Cardiff University is joining forces with eight other institutions to help improve the UK’s productivity.

Academics at Cardiff Business School are involved in the £32m Productivity Institute, which will help policy and business leaders across the UK understand how to improve productivity and living standards as the economy begins to recover from the impact of Covid-19.

It is being funded by £26m from the Economic and Social Research Council (ESRC) as well as £6m from lead institution Alliance Manchester Business School and its partner institutions over five years.

Professor Andrew Henley of Cardiff Business School said: “The UK’s low productivity problem has been one of the most enduring economic and business challenges over the past decade. This is a ‘levelling-up’ challenge that has a very pronounced regional character. In Wales low productivity has hindered the closing of our prosperity gap since at least the establishment of devolved government.

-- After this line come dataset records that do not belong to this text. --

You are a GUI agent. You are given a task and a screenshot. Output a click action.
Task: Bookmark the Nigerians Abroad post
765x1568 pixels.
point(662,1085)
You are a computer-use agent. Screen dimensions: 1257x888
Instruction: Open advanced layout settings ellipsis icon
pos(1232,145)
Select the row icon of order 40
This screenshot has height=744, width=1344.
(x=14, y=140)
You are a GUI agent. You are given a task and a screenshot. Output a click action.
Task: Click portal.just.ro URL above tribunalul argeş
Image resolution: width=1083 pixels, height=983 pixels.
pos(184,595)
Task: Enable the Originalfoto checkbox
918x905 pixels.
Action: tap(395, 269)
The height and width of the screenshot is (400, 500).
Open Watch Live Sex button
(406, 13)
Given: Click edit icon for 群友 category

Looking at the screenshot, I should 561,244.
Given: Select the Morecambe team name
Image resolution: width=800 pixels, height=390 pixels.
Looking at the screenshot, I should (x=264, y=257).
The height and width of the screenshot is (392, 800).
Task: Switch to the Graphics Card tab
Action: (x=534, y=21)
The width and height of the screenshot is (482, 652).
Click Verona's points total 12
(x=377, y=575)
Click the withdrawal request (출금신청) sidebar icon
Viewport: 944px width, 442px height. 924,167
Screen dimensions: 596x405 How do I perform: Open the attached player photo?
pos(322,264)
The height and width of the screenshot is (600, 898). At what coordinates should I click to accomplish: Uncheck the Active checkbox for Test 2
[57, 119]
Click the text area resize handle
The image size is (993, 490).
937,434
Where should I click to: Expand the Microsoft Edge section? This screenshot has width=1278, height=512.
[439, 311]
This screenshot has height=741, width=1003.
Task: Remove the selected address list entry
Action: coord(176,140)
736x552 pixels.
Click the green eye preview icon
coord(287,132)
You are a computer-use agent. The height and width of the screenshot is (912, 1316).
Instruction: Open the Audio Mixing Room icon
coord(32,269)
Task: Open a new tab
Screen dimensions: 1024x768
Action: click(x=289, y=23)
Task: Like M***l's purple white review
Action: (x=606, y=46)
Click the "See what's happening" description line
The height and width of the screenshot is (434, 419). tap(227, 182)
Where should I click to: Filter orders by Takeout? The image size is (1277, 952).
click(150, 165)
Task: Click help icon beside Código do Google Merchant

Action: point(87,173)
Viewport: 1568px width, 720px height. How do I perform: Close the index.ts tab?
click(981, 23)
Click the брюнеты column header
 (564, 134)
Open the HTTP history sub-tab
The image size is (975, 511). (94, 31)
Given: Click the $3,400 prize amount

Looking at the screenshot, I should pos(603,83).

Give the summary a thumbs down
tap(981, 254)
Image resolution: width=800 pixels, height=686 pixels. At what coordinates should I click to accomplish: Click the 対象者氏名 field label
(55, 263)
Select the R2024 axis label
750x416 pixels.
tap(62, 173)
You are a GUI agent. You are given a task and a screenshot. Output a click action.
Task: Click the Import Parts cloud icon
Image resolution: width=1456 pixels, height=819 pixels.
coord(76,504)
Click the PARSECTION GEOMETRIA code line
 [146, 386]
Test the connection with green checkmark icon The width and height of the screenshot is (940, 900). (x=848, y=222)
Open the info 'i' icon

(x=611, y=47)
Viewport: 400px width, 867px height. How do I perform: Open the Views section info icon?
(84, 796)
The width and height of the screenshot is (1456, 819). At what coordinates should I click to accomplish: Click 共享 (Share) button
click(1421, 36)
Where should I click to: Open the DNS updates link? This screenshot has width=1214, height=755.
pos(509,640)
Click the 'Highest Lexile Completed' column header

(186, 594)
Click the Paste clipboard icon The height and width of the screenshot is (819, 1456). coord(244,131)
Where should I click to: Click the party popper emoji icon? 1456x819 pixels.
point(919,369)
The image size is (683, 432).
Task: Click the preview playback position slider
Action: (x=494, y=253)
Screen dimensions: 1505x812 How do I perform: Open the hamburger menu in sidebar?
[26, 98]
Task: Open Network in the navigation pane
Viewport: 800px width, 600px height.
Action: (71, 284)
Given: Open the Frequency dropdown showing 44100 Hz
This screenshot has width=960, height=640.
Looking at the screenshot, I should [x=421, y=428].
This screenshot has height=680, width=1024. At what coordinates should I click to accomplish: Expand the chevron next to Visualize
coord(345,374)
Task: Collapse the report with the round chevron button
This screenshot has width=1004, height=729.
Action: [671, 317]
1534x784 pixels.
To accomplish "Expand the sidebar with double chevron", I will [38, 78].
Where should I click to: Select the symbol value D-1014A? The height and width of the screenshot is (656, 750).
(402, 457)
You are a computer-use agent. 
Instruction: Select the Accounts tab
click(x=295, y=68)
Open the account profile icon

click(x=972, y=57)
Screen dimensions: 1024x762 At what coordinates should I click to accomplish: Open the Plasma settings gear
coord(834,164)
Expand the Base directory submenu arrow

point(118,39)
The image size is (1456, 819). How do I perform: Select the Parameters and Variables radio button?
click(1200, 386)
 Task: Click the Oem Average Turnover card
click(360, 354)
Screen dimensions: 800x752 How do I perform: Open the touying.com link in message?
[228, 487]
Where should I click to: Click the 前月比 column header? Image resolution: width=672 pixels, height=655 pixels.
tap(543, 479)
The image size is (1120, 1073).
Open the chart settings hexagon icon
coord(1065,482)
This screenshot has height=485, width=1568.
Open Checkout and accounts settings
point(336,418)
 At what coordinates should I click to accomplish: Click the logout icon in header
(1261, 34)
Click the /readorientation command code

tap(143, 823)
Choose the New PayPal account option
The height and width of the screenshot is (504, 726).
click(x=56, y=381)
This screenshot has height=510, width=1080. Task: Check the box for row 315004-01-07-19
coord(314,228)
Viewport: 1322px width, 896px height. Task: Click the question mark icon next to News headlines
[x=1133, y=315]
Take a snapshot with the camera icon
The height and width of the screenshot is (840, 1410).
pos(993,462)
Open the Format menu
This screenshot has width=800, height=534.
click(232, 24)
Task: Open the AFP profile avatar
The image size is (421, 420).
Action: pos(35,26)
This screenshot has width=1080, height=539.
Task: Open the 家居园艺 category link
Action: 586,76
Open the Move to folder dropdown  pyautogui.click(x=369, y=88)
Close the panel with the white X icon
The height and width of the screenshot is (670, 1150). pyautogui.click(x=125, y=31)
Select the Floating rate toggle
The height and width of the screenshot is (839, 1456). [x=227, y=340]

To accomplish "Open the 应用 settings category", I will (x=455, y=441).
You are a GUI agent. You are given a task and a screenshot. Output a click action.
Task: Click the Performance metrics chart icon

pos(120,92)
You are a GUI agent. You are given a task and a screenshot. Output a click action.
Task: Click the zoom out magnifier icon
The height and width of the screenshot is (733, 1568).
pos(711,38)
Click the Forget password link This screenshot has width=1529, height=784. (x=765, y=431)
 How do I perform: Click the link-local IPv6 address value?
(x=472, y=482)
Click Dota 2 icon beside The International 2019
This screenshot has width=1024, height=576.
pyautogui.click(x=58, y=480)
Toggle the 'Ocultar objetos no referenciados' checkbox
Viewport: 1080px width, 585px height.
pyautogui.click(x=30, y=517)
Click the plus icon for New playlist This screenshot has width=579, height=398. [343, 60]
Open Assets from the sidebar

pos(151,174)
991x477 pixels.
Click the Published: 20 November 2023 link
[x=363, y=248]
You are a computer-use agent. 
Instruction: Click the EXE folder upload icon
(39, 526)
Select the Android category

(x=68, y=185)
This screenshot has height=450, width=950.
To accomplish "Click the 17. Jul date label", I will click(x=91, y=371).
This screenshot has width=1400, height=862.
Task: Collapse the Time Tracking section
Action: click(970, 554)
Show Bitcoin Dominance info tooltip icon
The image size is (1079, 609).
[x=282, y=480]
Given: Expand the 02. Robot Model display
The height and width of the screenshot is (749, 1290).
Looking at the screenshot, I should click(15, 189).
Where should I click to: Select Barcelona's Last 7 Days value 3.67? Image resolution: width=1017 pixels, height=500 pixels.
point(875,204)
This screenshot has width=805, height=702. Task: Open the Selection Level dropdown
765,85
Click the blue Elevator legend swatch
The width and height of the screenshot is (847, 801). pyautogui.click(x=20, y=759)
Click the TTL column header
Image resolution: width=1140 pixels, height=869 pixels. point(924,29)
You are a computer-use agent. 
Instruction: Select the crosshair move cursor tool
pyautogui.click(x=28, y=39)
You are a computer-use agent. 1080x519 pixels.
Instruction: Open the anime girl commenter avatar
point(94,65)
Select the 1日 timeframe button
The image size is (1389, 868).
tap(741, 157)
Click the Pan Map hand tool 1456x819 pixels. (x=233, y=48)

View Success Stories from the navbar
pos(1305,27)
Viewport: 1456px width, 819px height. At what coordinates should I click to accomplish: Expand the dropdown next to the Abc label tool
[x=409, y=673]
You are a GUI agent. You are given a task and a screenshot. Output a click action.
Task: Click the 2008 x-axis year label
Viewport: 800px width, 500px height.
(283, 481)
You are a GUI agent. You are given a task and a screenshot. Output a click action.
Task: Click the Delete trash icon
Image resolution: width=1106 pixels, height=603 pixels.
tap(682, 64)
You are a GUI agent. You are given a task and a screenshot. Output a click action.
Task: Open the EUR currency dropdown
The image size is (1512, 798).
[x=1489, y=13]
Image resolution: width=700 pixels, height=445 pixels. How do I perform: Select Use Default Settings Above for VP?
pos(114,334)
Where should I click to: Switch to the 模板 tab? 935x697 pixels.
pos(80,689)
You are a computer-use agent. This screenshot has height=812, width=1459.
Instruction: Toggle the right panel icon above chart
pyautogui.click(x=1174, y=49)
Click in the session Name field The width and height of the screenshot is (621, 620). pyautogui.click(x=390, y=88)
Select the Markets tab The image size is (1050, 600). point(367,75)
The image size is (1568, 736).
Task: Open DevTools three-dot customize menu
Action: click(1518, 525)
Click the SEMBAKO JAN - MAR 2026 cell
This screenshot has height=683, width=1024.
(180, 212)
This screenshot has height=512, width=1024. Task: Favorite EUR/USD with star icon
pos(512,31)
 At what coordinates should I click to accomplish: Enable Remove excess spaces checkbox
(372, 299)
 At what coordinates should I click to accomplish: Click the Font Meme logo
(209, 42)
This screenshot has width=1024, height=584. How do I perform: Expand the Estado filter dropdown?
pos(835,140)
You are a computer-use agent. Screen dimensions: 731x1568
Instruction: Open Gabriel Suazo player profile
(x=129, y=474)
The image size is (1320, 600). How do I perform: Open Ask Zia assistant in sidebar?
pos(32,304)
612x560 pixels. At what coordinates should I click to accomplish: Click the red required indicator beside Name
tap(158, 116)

I am delighted that Cardiff Business School is to contribute to the work of the new UK Productivity Institute and I look forward to working with other colleagues and partners as we seek to develop and communicate a Welsh perspective on productivity and wellbeing, and engage in new work to identify and share best practice in terms of policy and strategies for the future.

Professor Andrew Henley Professor of Entrepreneurship and Economics, Director of Research Engagement and Impact

While UK productivity (the amount of production per worker) has historically risen over time, it is lower now than it was at the onset of the financial crisis in 2008. This is despite the fact the economy grew until Covid-19 reached the UK – something dubbed Britain’s ‘productivity puzzle’.

Addressing this puzzle could mean better jobs, higher living standards and the country becoming richer on a per-person basis.

The Productivity Institute is being funded by the ESRC as part of its largest single investment into social sciences research. ESRC is part of UK Research and Innovation, which is principally funded by the Department for Business, Energy & Industrial Strategy (BEIS).